A new Kenya National Commission on Human Rights (KNCHR) survey report shows that a majority of Kenyans want the death penalty abolished.
In the report, Kenyans think many innocent people are convicted, with 90 percent of those polled supporting the abolition of the death penalty, while 51 percent of the public wants it retained.
However, 61 percent of the public thought that 'many' or 'some' innocent people were sentenced to death in Kenya.
As a result, concerns about wrongful executions reduced support for retention from 51 percent to just 28 percent.
Some Kenyans support death penalty
Those against the death penalty believed that criminals deserved the opportunity for rehabilitation.

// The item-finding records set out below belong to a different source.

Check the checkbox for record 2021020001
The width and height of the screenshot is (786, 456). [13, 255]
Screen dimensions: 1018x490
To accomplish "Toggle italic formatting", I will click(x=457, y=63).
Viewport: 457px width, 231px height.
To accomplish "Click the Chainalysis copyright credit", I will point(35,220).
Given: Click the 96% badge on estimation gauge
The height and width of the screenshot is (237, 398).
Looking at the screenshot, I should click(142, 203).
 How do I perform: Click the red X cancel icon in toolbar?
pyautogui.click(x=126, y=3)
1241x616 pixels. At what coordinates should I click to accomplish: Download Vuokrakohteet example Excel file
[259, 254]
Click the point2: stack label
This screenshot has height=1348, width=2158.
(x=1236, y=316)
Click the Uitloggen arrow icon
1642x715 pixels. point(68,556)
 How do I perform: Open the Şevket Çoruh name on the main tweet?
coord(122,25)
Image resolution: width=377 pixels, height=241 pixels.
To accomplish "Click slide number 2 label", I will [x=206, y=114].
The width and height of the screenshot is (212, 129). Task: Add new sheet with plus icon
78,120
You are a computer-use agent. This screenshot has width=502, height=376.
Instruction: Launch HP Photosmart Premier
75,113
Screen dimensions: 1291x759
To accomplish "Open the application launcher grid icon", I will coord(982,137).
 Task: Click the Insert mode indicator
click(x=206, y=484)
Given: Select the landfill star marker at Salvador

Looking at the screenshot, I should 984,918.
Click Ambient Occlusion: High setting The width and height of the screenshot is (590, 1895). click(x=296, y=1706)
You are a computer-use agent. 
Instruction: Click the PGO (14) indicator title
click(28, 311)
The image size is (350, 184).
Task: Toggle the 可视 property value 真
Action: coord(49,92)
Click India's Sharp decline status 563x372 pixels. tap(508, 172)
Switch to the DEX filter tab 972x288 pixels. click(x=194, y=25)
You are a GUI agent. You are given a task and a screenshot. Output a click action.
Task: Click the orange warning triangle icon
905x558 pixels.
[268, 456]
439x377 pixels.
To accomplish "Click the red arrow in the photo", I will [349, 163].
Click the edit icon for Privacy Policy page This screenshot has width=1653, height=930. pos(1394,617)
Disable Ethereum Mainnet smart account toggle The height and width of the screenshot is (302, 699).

The report further showed that opinion formers were particularly concerned over wrongful convictions and human rights abuse.
Only 21 percent of respondents knew no executions had occurred in the past ten years.
There are approximately 600 people on death row in Kenya.
Apart from stiffer penalties, members of the public said an alternative means of reducing crime suggested social justice measures, including moral education for young people, poverty reduction, and more effective policing.
"Most opinion formers believed the government viewed it as a deterrent against serious crime, that there was a lack of political leaders pushing for change and that politicians were nervous to advocate for abolition in case it proved unpopular with the electorate," the survey reads in part.